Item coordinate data
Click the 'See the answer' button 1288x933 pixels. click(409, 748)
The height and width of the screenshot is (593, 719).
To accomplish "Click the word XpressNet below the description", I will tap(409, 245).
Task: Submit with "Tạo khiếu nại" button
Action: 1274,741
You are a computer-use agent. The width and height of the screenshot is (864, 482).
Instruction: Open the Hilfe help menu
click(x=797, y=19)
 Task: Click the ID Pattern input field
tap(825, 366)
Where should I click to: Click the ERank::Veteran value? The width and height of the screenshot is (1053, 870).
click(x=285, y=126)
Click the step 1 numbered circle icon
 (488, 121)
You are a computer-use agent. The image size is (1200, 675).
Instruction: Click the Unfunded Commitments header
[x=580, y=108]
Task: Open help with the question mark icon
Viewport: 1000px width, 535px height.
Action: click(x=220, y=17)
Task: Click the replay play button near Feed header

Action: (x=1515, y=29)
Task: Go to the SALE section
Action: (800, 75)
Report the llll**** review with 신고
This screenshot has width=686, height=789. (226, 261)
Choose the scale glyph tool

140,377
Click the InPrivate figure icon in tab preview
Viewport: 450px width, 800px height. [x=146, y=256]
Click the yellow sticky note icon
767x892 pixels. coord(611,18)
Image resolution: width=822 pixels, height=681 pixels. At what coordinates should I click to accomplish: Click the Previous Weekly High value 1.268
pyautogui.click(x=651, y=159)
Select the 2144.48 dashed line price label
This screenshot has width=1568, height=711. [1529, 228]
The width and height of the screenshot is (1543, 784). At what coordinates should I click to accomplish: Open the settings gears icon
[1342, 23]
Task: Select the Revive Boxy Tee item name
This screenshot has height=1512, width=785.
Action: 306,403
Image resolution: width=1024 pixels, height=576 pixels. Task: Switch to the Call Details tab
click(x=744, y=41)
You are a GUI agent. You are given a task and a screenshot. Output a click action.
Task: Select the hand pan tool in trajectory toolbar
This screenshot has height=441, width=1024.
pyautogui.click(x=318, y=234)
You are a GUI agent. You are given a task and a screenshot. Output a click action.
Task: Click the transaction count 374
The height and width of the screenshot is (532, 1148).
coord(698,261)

What is asked:
Copy out the lines above from the one containing "Report the llll**** review with 신고" through the final line, including both ends.

Output for this exercise:
Report the llll**** review with 신고
This screenshot has width=686, height=789. (226, 261)
Choose the scale glyph tool

140,377
Click the InPrivate figure icon in tab preview
Viewport: 450px width, 800px height. [x=146, y=256]
Click the yellow sticky note icon
767x892 pixels. coord(611,18)
Image resolution: width=822 pixels, height=681 pixels. At what coordinates should I click to accomplish: Click the Previous Weekly High value 1.268
pyautogui.click(x=651, y=159)
Select the 2144.48 dashed line price label
This screenshot has width=1568, height=711. [1529, 228]
The width and height of the screenshot is (1543, 784). At what coordinates should I click to accomplish: Open the settings gears icon
[1342, 23]
Task: Select the Revive Boxy Tee item name
This screenshot has height=1512, width=785.
Action: 306,403
Image resolution: width=1024 pixels, height=576 pixels. Task: Switch to the Call Details tab
click(x=744, y=41)
You are a GUI agent. You are given a task and a screenshot. Output a click action.
Task: Select the hand pan tool in trajectory toolbar
This screenshot has height=441, width=1024.
pyautogui.click(x=318, y=234)
You are a GUI agent. You are given a task and a screenshot. Output a click action.
Task: Click the transaction count 374
The height and width of the screenshot is (532, 1148).
coord(698,261)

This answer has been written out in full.